# Father and son on an Afghan mission



## observor 69 (1 May 2009)

Video of "Father and son on an Afghan mission."

http://www.theglobeandmail.com/servlet/story/RTGAM.20090501.wvfatherson0501/VideoStory/VideoLineup/News


----------



## OldSolduer (1 May 2009)

Congratulations and good luck to the both of them!!

Mike and I had a plan that would have seen us deploy this fall on 3-09. Unfortunately, this shall not happen.


----------



## GAP (1 May 2009)

I would have loved to been on one of my son's missions.....not to be, but nice envisioning it....


----------



## Arctic007 (5 May 2009)

Great story! I only wish one day to fly with one of my sons.    Good on them, Knock Sr. is a great man, have met on more than one occasion.


----------



## gaspasser (5 May 2009)

I have a somewhat interesting comment: I thought they didn't deploy close family members on the same mission at the same time ???
Back in '91 I was deployed on OP SCAPEL for DESERT STORM, and my brother was up for deployment, but Svc Bn wouldn't send him because I was already there.
Looks good and proud for Dad and son to be in the field at the same time; almost brings a tear; but poor ol' mom must be doin' some frettin'!!!


----------



## PMedMoe (5 May 2009)

BYT Driver said:
			
		

> I have a somewhat interesting comment: I thought they didn't deploy close family members on the same mission at the same time ???



Must have quashed that rule, here is a father and daughter who served together:

Canadian Forces father and daughter serving together in Afghanistan


----------



## observor 69 (6 May 2009)

Thanks PMedMoe, great story.


----------



## PMedMoe (6 May 2009)

Baden  Guy said:
			
		

> Thanks PMedMoe, great story.



No need for thanks, it was posted somewhere on here before, I was just too lazy to search.   ;D   I used to work for him in Petawawa.


----------



## Jungle (6 May 2009)

It may be rare in the Air Force, but not so in the Army; I have a friend who deployed with his son on 3-07, I have a friend deployed with one of his sons now, and I will deploy along with my son next year...


----------



## gaspasser (6 May 2009)

I'm glad to see that pride and carrying tradition runs in many families around here. 
It will be soon when my youngest will be joining up. :crybaby:
They grow up so soon....
Cheers,


----------



## Pat_Y (6 May 2009)

Interesting story and I feel the same as BYT its amazing to see the traditions are continued.

Good luck Jungle stay safe.


----------



## Sig_Des (11 May 2009)

Like Jungle said, not so different.

My father's tour and mine overlapped, the last 3 months of his Roto 6 tour and the first 3 of my 9-monther. For the majority of that time I was out at a FOB and he was at KAF. Last week or so we were both at KAF for the same time.

It's kind of cool being able to say that you had dinner with your father in an active theater.


----------

------------------------

Write out the part of the forum thread that opens with the words containing "It will be soon" and closes with "Jungle stay safe.", changing "youngest" to "eldest". The data on this page has no connection to the forum thread.

Recorded information:
------------------------

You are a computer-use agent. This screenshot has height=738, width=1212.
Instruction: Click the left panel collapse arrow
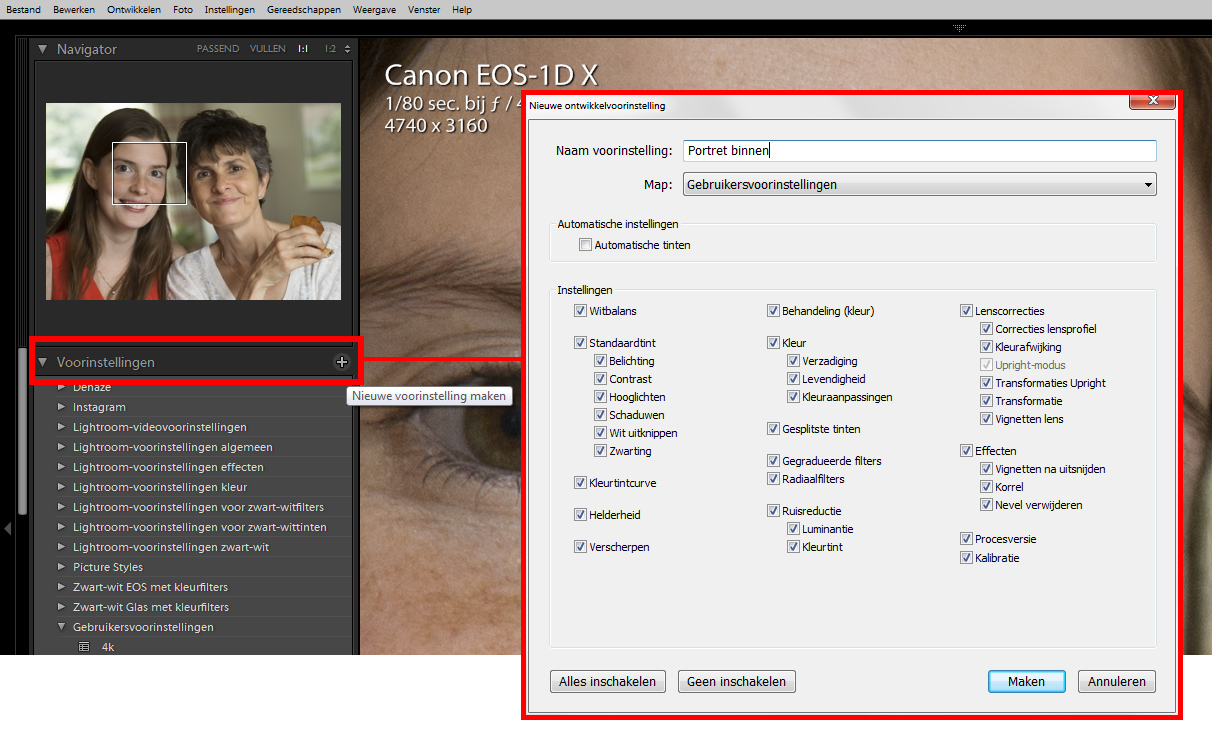coord(7,528)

------------------------

Correct output:
It will be soon when my eldest will be joining up. :crybaby:
They grow up so soon....
Cheers,


----------



## Pat_Y (6 May 2009)

Interesting story and I feel the same as BYT its amazing to see the traditions are continued.

Good luck Jungle stay safe.